Svetovrachene (Световрачене) is a village in Novi Iskar district of the Bulgarian capital Sofia, located some 12 km north of the city center. As of 2024 it has 2,206 inhabitants.

== Geography ==
The village is situated at an altitude of 522 m in the central part of the Sofia Valley, across on the north bank of the river Lesnovska reka shortly before its confluence with the Iskar. It falls within the continental climatic zone. The soils are alluvial.

Administratively, Svetovrachene is part of the Novi Iskar district of Stolichna Municipality in the northern part of the Sofia City Province. It has a territory of 4.958 km^{2}. The closest settlements are the outskirts of the town of Novi Iskar to the north, and the villages of Podgumer to the north, Voynegovtsi to the northeast, Negovan to the southeast, and Kubratovo to the southwest.
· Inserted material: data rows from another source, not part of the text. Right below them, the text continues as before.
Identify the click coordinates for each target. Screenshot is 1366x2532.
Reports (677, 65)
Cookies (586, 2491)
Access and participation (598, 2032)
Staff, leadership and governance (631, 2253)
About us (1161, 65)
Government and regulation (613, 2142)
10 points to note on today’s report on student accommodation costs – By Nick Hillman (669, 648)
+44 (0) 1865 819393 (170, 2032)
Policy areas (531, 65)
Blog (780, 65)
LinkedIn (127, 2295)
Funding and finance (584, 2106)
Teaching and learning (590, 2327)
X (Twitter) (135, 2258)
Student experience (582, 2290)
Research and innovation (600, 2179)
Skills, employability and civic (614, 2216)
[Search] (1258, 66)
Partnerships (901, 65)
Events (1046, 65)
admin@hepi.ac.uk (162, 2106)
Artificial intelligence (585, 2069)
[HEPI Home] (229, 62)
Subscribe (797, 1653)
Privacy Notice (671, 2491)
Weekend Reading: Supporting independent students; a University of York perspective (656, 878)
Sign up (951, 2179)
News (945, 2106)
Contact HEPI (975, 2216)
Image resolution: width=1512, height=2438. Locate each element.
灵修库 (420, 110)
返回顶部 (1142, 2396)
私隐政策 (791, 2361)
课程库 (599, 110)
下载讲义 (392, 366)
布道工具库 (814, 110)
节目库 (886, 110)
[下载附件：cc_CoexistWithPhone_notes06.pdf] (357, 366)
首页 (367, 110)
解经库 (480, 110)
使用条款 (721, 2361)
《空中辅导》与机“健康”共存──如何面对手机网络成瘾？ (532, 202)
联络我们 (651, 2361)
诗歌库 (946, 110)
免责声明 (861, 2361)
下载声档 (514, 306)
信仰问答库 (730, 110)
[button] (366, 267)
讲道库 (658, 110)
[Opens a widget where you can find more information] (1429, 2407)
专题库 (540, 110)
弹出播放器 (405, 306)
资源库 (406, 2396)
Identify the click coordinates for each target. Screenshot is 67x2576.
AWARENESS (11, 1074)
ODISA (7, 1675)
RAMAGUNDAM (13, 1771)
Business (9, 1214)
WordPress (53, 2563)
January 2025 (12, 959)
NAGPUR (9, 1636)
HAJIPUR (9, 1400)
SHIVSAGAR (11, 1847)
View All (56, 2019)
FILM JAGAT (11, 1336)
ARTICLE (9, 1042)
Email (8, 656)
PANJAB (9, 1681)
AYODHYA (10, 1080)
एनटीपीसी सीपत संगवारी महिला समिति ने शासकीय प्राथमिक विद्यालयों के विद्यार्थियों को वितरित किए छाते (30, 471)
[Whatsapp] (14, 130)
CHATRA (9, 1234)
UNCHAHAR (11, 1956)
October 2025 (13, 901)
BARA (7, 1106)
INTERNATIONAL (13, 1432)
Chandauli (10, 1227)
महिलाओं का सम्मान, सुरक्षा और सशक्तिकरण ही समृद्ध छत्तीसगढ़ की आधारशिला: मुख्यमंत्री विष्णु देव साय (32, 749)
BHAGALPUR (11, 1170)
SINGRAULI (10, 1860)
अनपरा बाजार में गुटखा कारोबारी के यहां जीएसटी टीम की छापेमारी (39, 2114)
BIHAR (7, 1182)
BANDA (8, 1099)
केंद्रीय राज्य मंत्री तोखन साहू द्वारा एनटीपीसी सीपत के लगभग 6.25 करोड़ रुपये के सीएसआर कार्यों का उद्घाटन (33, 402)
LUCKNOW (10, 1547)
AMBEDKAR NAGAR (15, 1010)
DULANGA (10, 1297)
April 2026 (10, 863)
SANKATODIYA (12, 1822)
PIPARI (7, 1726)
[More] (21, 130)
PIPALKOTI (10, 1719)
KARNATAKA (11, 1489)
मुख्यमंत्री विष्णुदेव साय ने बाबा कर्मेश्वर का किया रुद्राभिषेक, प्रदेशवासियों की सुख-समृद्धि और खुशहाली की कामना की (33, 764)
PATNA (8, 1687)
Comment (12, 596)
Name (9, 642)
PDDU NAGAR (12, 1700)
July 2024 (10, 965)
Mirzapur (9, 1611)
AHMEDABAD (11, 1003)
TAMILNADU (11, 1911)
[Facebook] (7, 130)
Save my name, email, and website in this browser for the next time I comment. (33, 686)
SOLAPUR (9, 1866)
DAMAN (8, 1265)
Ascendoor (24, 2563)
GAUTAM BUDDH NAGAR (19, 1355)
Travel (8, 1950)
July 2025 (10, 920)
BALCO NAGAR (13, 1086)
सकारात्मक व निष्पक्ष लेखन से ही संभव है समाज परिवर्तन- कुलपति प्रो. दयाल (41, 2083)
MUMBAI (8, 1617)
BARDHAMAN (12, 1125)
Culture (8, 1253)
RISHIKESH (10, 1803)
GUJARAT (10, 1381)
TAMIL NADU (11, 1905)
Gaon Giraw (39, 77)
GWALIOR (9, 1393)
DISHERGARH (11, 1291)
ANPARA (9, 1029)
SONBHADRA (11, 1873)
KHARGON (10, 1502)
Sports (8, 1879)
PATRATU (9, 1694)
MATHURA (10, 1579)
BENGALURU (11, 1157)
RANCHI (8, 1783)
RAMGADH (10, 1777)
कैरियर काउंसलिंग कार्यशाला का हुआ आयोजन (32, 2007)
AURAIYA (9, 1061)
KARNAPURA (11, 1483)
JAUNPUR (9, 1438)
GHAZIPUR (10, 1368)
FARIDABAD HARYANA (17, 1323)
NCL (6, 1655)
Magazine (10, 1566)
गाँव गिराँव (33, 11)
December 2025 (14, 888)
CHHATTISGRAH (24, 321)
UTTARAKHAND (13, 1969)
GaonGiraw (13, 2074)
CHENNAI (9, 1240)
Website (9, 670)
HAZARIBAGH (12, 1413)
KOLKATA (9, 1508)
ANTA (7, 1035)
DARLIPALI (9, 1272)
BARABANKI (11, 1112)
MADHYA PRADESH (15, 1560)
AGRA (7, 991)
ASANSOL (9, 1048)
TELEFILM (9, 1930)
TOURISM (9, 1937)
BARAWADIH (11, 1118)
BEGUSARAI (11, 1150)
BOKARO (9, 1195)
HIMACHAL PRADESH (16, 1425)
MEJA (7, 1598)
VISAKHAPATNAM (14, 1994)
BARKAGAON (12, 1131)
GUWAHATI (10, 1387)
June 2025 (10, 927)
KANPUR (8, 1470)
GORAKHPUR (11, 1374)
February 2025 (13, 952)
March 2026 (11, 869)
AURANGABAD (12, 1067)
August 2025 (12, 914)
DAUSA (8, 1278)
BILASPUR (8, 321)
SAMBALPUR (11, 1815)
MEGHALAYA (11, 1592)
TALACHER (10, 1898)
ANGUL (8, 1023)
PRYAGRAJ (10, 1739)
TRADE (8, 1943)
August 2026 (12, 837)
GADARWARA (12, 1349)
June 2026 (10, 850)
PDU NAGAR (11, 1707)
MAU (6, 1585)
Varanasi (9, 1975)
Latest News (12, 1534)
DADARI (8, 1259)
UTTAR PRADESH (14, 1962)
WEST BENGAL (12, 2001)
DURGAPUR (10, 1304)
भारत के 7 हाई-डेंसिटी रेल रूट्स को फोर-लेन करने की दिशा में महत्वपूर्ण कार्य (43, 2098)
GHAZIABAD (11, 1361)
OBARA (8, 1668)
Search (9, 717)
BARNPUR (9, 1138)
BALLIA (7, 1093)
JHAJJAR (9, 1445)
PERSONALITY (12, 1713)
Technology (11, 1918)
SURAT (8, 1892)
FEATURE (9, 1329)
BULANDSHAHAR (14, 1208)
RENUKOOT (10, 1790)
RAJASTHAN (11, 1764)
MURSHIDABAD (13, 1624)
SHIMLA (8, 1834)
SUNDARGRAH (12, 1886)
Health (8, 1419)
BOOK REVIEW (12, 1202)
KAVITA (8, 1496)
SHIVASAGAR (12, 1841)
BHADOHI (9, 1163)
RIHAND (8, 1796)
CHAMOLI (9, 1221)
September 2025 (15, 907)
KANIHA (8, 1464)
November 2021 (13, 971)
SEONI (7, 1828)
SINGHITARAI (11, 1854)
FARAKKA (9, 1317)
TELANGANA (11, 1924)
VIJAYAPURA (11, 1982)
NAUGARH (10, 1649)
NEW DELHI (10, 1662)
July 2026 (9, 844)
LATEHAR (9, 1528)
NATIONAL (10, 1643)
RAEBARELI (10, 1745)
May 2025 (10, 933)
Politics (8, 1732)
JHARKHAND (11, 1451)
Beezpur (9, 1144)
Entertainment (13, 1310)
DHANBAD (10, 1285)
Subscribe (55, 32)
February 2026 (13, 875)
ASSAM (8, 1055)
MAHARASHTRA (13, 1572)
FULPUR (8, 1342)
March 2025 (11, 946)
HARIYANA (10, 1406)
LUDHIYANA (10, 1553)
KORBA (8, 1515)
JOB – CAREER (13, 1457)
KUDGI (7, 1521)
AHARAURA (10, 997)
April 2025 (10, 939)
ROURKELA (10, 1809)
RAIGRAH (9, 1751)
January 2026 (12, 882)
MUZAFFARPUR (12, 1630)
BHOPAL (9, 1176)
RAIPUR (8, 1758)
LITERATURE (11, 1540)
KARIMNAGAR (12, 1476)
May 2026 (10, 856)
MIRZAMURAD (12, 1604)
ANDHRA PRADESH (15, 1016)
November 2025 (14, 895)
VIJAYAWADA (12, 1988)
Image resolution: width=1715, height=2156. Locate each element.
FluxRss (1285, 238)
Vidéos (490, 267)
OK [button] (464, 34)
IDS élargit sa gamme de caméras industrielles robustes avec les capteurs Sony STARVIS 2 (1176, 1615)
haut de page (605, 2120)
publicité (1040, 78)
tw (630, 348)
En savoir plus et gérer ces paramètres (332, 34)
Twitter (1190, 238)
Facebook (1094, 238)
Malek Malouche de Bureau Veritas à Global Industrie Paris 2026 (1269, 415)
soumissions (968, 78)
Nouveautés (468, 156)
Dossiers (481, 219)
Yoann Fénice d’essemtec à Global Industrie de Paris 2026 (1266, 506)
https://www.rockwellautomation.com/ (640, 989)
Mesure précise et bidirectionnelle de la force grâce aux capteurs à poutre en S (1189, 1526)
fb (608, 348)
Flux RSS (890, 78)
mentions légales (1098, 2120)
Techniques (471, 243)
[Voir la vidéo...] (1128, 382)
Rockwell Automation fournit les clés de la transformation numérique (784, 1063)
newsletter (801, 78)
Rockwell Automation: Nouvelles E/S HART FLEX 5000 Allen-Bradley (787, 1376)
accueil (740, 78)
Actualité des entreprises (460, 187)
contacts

Svetovrachene is located south of the Sofia Ring Road and lies close to the Europe motorway (A6). There is a railway used for freight traffic running along its northern outskirts, as well as a railway station. It is served by several bus lines of the Sofia Public Transport.

== Economy ==
There two chemical factories producing rubber, paints and varnishes. There are farmlands dedicated to grain, sunflower and vegetables, as well as livestock breeding.

== Culture ==
The village was first mentioned in 1450. The local school was established in 1892. There is a church dedicated to the Saints Cosmas and Damian. The local cultural center, known in Bulgarian as a chitalishte, was founded in 1925 and is named after the revolutionary Hristo Botev.